▸ CYTOWANY FRAGMENT:
Przedmowa

1.6K 122 129
                                    

Austro-Węgry w czasach Franciszka Józefa I są moją miłością od zawsze. W dzieciństwie pałałam uczuciem do serialu animowanego o jego żonie, Sissi. Gdy miałam jedenaście lat, po raz pierwszy obejrzałam film z Romy Schneider, który również mnie urzekł. Natomiast gdzieś na przełomie gimnazjum i liceum poznałam musicale Rudolf: Afera Mayerling i Elisabeth, które opowiadają o losach odpowiednio syna i żony Franciszka. Uwielbienie do tego okresu tkwiło we mnie od zawsze i tylko rosło. 

Najpierw było to zainteresowanie jedynie życiorysem Sissi i jej męża, po pierwszym pobycie w Wiedniu również Hofburgiem. Moje dwie pierwsze wizyty w Wiedniu były dość szybkie i pobieżne, przy okazji, ale trzecia sprawiła, że zupełnie zakochałam się w tym mieście. Do tego doszło moje rosnące zainteresowanie austriacką sceną baletową i teatrem muzycznym, które jeszcze wzmocniły moje uczucie do Wiednia. No, i moje wielokrotne oglądanie Trzeciego człowieka, według mnie jednego z najlepszych filmów w historii kina, nakręconego w Wiedniu. 

Tak naprawdę gdy zaczęłam w ogóle pisać, wiedziałam już, że jedna z moich opowieści będzie osadzona w czasach Franciszka Józefa. Już w tomach II i III De La Roche'ów pojawił się Wiedeń, choć to nie jest jeszcze ten Wiedeń, który znam i kocham, bo to miasto sprzed czasu Ringu, gdy mnóstwo budynków, które się dziś przy nim znajdują, jeszcze nie istniało. Trudno mi opisywać ten Wiedeń, bo nie było w nim nawet przepięknej opery, którą dziś możemy podziwiać.

▸ ZEBRANE DANE:
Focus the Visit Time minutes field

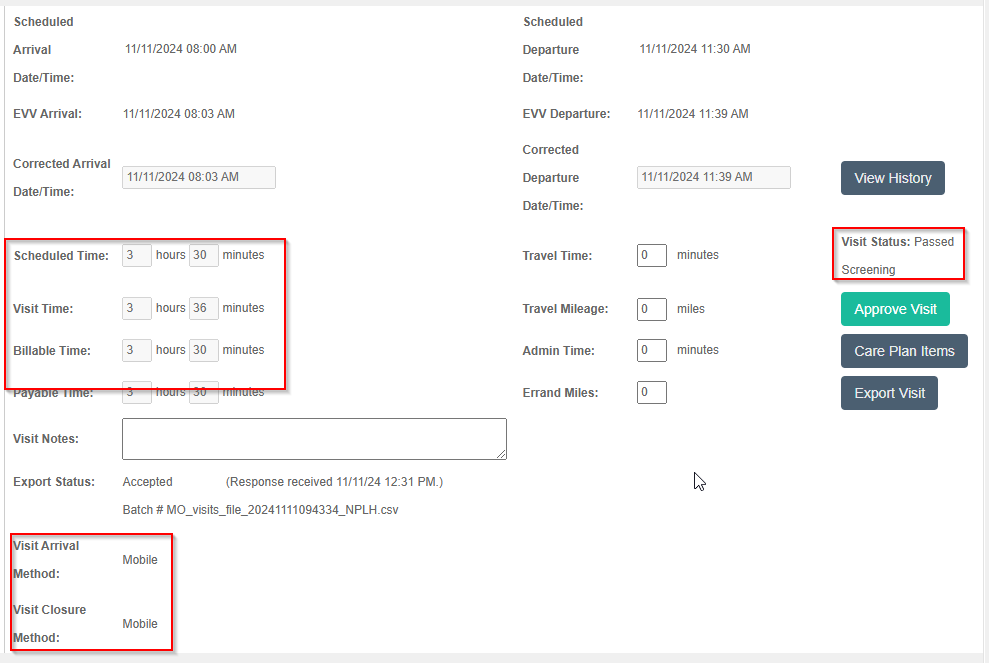pos(204,308)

▸ ZADANIE DO WYKONANIA: Przepisz wiernie fragment przedmowy od słów „Austro-Węgry w czasach” do słów „i tylko rosło.”. Dane nie mają tutaj żadnego znaczenia.

▸ ROZWIĄZANIE:
Austro-Węgry w czasach Franciszka Józefa I są moją miłością od zawsze. W dzieciństwie pałałam uczuciem do serialu animowanego o jego żonie, Sissi. Gdy miałam jedenaście lat, po raz pierwszy obejrzałam film z Romy Schneider, który również mnie urzekł. Natomiast gdzieś na przełomie gimnazjum i liceum poznałam musicale Rudolf: Afera Mayerling i Elisabeth, które opowiadają o losach odpowiednio syna i żony Franciszka. Uwielbienie do tego okresu tkwiło we mnie od zawsze i tylko rosło.